Closed shymu closed 6 years ago
The backup file should be okay. If the backup or attachment was corrupted, it would've been a more spectacular failure.
extract
uses MIME types to determine output file extensions. I'm not sure why it doesn't have a recognised MIME type, but I've pushed a fix that will just give debug output instead. Are you able to build the program from source to have another try?
I was able to build from source, but it doesn't give me much more info, just a timestamp:
$ ./signal-back extract -p [pass] signal-[date].backup
2018/04/30 07:53:30 encoding `` not recognised. create a PR or issue if you think it should be
I made the wrong change. In cmd/extract.go
, can you change the two instances of log.Fatalf
at lines 224 and 225 to log.Printf
instead, then try again? Optimally you should still get a file spat out, but it just won't have an extension. If you can check what that file's supposed to be, I can figure out what the issue is.

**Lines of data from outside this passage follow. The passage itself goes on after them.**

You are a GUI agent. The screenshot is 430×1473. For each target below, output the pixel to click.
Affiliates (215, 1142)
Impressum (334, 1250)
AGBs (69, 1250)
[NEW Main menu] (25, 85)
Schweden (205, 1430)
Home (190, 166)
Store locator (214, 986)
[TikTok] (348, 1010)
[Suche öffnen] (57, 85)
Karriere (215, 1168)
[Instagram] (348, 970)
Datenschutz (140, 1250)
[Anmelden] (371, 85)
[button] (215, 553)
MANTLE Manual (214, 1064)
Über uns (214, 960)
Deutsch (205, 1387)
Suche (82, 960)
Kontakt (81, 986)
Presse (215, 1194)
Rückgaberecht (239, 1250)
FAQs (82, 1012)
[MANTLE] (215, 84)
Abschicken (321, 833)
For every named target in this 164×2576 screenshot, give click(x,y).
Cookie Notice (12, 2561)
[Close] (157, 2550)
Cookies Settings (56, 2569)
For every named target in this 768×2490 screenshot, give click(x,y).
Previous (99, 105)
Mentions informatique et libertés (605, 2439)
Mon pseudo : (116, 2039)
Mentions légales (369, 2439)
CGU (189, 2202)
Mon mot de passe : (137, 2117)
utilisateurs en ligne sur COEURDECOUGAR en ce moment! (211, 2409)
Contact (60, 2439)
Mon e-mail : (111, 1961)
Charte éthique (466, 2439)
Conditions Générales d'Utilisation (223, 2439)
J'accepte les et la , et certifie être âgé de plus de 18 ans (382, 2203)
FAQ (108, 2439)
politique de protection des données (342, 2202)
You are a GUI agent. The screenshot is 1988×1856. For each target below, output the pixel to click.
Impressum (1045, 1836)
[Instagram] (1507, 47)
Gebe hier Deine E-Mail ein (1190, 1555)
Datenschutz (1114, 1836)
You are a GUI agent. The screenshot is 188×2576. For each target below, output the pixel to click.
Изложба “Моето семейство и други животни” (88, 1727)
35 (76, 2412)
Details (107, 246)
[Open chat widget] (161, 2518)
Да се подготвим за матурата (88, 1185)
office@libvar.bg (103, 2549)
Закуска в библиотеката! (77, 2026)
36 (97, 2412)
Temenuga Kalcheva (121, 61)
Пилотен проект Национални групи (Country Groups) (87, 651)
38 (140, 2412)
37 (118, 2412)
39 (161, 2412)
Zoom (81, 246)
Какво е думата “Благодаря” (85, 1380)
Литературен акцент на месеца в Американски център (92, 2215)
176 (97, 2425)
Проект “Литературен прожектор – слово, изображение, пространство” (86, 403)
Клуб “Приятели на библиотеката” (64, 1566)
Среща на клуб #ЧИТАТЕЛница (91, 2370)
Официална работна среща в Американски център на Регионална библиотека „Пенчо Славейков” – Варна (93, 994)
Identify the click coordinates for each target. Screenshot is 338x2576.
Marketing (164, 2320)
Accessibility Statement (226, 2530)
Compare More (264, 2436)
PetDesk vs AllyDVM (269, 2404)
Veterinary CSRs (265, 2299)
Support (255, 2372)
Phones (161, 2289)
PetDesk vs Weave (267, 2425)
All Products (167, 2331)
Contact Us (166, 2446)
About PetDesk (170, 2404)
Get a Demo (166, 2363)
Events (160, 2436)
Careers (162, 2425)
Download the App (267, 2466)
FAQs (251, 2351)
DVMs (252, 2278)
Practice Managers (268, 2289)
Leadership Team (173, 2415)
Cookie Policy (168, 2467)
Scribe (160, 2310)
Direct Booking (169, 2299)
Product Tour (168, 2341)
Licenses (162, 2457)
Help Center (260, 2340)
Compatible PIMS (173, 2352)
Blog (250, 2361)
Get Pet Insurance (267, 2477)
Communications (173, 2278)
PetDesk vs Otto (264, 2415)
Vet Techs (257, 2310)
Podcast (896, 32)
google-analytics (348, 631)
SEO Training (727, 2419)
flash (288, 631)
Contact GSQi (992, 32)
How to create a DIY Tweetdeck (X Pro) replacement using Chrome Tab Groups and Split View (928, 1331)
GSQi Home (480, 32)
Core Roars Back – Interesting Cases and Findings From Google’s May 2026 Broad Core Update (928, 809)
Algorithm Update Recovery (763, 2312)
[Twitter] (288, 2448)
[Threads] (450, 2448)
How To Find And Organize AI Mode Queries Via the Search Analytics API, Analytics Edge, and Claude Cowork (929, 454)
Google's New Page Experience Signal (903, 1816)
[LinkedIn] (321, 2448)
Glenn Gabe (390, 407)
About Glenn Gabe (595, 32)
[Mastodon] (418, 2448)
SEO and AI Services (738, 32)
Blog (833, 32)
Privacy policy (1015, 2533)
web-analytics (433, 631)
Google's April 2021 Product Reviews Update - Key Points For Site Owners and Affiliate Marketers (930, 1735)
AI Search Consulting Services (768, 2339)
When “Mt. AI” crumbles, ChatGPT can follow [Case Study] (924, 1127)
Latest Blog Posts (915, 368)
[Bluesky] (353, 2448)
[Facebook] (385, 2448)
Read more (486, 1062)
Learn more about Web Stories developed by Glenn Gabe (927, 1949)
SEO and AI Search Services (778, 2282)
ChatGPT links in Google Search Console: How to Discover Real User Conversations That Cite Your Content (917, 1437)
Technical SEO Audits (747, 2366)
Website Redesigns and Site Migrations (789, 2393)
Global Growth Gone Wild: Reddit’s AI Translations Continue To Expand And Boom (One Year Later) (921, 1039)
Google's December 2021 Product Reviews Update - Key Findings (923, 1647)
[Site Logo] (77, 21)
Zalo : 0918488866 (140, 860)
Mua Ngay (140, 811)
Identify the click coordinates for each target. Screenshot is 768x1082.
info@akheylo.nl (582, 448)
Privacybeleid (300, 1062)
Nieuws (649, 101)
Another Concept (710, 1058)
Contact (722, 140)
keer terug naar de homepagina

Ok, now I get 504 lines of this, before it finally ends (here's just a snippet from the end):
2018/04/30 08:06:09 encoding `` not recognised. create a PR or issue if you think it should be
2018/04/30 08:06:09 if you can provide details on the file `1495031440126` as well, it would be appreciated
2018/04/30 08:06:09 encoding `` not recognised. create a PR or issue if you think it should be
2018/04/30 08:06:09 if you can provide details on the file `1495036527311` as well, it would be appreciated
2018/04/30 08:06:09 encoding `` not recognised. create a PR or issue if you think it should be
2018/04/30 08:06:09 if you can provide details on the file `1495064583717` as well, it would be appreciated
2018/04/30 08:06:09 encoding `` not recognised. create a PR or issue if you think it should be
2018/04/30 08:06:09 if you can provide details on the file `1495165660156` as well, it would be appreciated
error: failed to extract attachment: failed to open output file: open 1495165660156.: too many open files
How do I figure out what the file is supposed to be? Without an extension I'm not sure where to start...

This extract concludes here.